There are two broad categories of market position: cost leadership and differentiation. Cost leadership and differentiation market positioning strategies are applicable to any business and any industry. A business can choose to position itself using a cost leader strategy or a differentiation business strategy.
Cost Leader Strategy
A company using a cost leader strategy attempts to position itself in the minds of the consumers as a company that provides products the consumers want at a price that is lower than competing products available in the marketplace. Consumers expect basic products with no bells and whistles from a company using a cost leader strategy. Instead, consumers just expect the products to meet their needs and nothing more or less.

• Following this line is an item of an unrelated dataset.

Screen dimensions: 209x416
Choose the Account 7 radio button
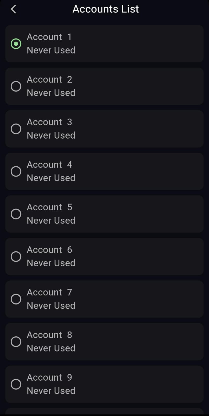pyautogui.click(x=16, y=299)
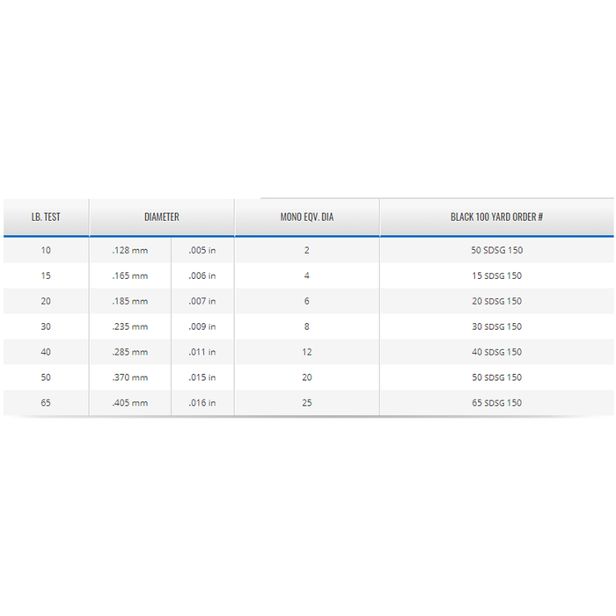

A company using a differentiation business strategy attempts to position itself in the minds of the consumers as a company that provides unique products that consumers will pay more for because they cannot find comparable products or product features anywhere else in the marketplace. Consumers expect more from a differentiated product and therefore are willing to pay a premium for a differentiated product. This is true as long as the unique features of the product add some value to the product that makes it more valuable to the consumer, whether a functional feature or an aspect of image or prestige that enhances the perception of the product.